Task statement:
Output each record verbatim, with pictures left out.

Exercise materials:
╭──

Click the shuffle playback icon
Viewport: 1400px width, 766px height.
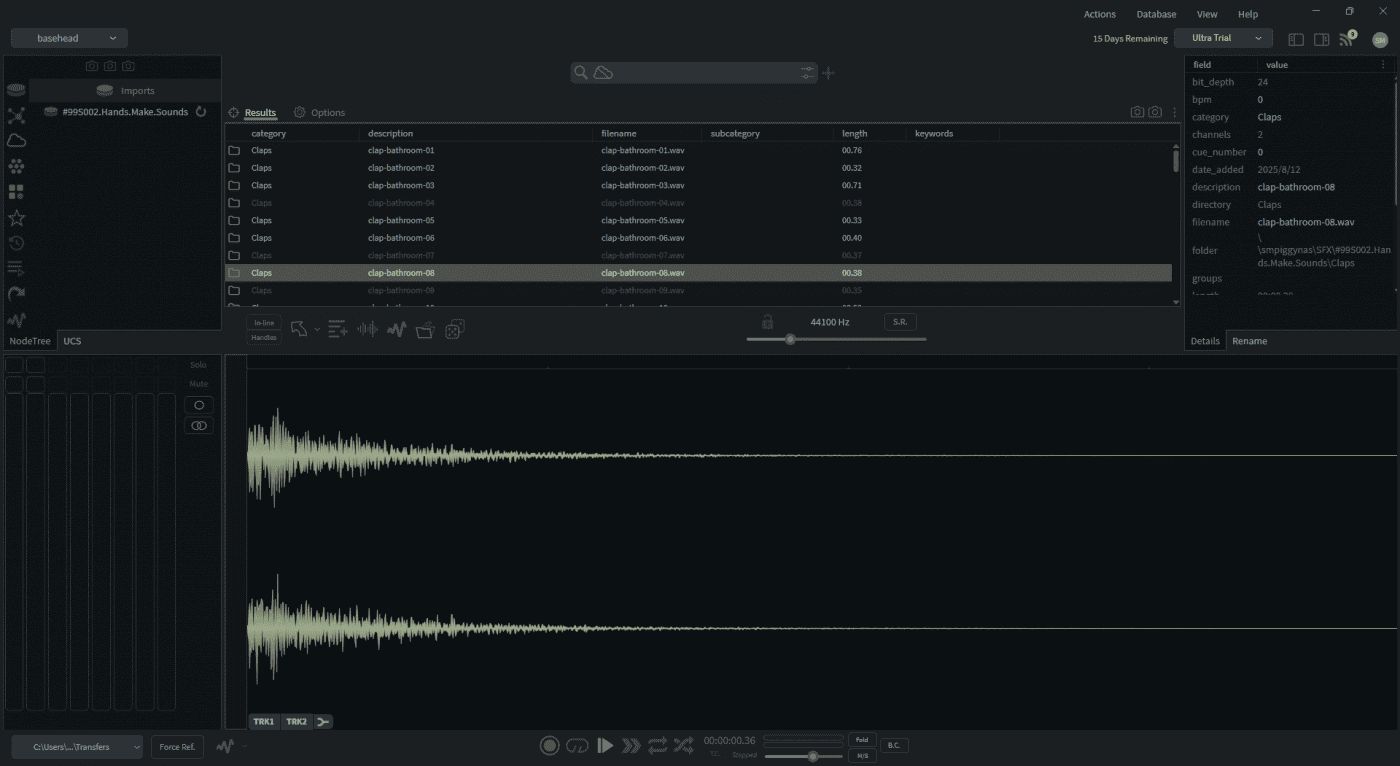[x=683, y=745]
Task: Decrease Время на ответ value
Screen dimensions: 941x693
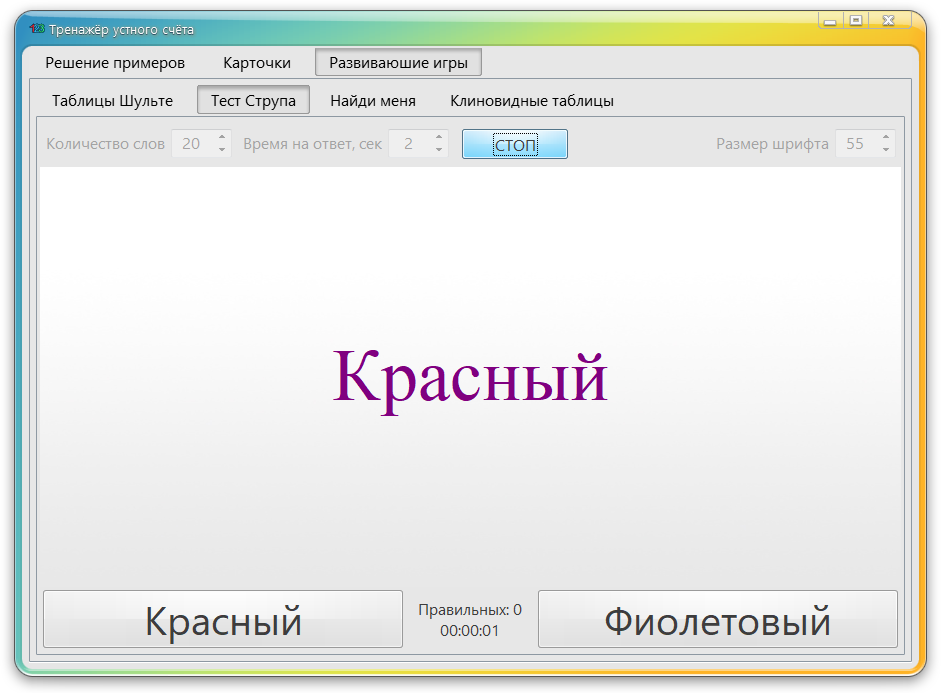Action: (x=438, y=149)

╰──

Response to this task:
Click the shuffle playback icon
Viewport: 1400px width, 766px height.
[x=683, y=745]
Task: Decrease Время на ответ value
Screen dimensions: 941x693
Action: (x=438, y=149)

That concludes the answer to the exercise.